The Russian president recently expressed concern that a plan by the administration of US President Donald Trump to scrap the Intermediate-Range Nuclear Forces (INF) arms control treaty could lead to a new arms race.
Putin had previously discussed the Avangard project in March, when he touted its abilities in the annual state of the nation speech to the Federal Assembly.
During Wednesday's test of the weapon, the Avangard was reportedly launched from the Dombarovskiy missile base in the southern Ural Mountains, with Moscow announcing that it successfully struck its intended target on the Kura shooting range on Kamchatka, some 6,000 kilometers away.
Former Defense Minister Sergei Ivanov also stated in televised remarks that the Avangard constantly changes its course and altitude as it flies through the atmosphere.

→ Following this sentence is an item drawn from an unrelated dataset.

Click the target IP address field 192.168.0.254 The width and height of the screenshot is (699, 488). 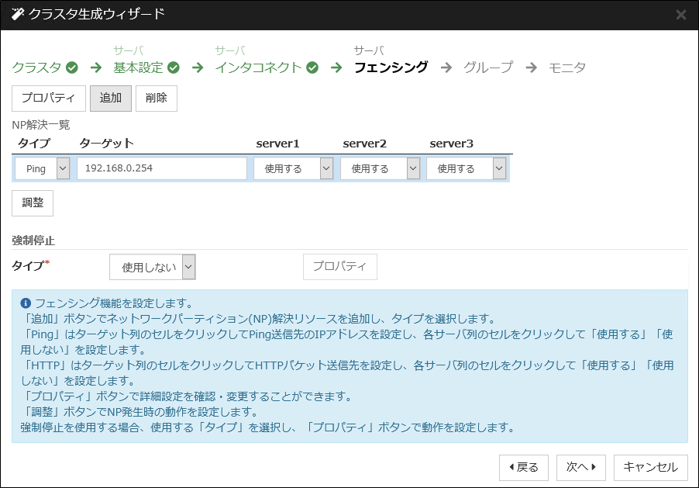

He further emphasized that unlike previous nuclear warheads fitted to intercontinental ballistic missiles that follow a predictable trajectory allowing it to calculate the spot where they can be intercepted, the Avangard chaotically zigzags on its path to its target, making it impossible to predict its location.
The test comes amid bitter tensions in US-Russia relations, which have greatly deteriorated over the Ukrainian crisis, the foreign-backed conflict in Syria and Washington's persisting allegations that Moscow had meddled in the 2016 US presidential election.